Achraf Ayadi réagit à la dégradation de la note souveraine de la Tunisie : « Difficile d’être optimiste… »

Interviewé sur Cap Fm au sujet de la nouvelle dégradation de la note souveraine de la Tunisie, de BA1 à BA2 par Moody’s, Docteur Achraf Ayadi, expert financier, basé à Paris n’a pas caché son pessimisme quant à la tournure qu’a prise la situation économique en Tunisie.

« Cette nouvelle dégradation envoie un très mauvais signal aux investisseurs étrangers,  reflète  un climat d’affaires incertain peu propice à la prise de risques et une situation préoccupante des finances publiques et risque de placer le pays dans la sphère des pays insolvables », s’alarme Achraf Ayadi.

Et d’ajouter : «  Depuis janvier 2011, Moody’s et Standard & Poor’s ont dégradé 5 fois la note souveraine de la Tunisie. Fitch Ratings l’a, de son côté, dégradée trois fois. Parallèlement, l’agence de notation japonaise R&I a abaissé la notation de la Tunisie en la plaçant sous surveillance négative. La concordance entre toutes ces agences reflète l’importance des risques qui pèsent sur le pays. »

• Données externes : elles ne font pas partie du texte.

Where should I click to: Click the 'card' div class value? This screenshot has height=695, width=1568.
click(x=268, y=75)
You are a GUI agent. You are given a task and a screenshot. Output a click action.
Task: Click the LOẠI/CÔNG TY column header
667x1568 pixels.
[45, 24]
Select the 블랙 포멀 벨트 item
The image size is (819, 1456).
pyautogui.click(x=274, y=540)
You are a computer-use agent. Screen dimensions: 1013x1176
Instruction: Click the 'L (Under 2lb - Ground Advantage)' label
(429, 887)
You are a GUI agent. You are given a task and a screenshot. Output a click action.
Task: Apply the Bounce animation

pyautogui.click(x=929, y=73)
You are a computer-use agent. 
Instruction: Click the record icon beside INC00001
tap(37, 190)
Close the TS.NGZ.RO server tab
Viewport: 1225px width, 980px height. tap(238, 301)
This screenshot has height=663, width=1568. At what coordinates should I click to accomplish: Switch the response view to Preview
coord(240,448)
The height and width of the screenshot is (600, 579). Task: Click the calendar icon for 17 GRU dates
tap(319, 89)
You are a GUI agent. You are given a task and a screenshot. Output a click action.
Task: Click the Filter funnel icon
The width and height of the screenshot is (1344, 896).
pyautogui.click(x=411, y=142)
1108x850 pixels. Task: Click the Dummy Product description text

Toujours selon Achraf Ayadi, la nouvelle dégradation résulte principalement de l’instabilité politique et sociale, le manque de visibilité et l’absence d’un agenda consensuel pour l’étape à venir mais également de la situation préoccupante de la trésorerie,  la faiblesse des ressources en devises et  l’incapacité de la Tunisie à honorer ses dettes en devises.

Cette situation générera  l’augmentation des taux  des futurs prêts du fait d’une augmentation du risque traduite par la dégradation.

Achraf Ayadi a, par ailleurs, rappelé que la Tunisie, qui avait la même notation risque  (BA1) que le Portugal, le Maroc et la Hongrie, se trouve aujourd’hui avec sa nouvelle notation (BA2) dans la même catégorie que l’Arménie et la  Jordanie.

La nouvelle notation assortie de perspectives négatives ouvre aussi la voie, selon Dr Ayadi, à de nouvelles dégradations. Chose qui risque de classer la Tunisie avec des pays comme l’Angola, le Salvador, la Bolivie et le Bangladesh.

La sortie de la crise ne peut se faire, selon M. Ayadi, qu’en accélérant la phase de transition et en réactivant les trois moteurs de la croissance : les IDE, le tourisme et les exportations.

«  Or avec toutes les incertitudes qui pèsent sur le pays  et face à une transition qui s’installe dans la durée, il sera difficile de mettre en marche ces moteurs de croissance », renchérit l’expert financier.

« Il y a des jours comme celui -là, où je n’arrive pas à être optimiste… », conclut-il.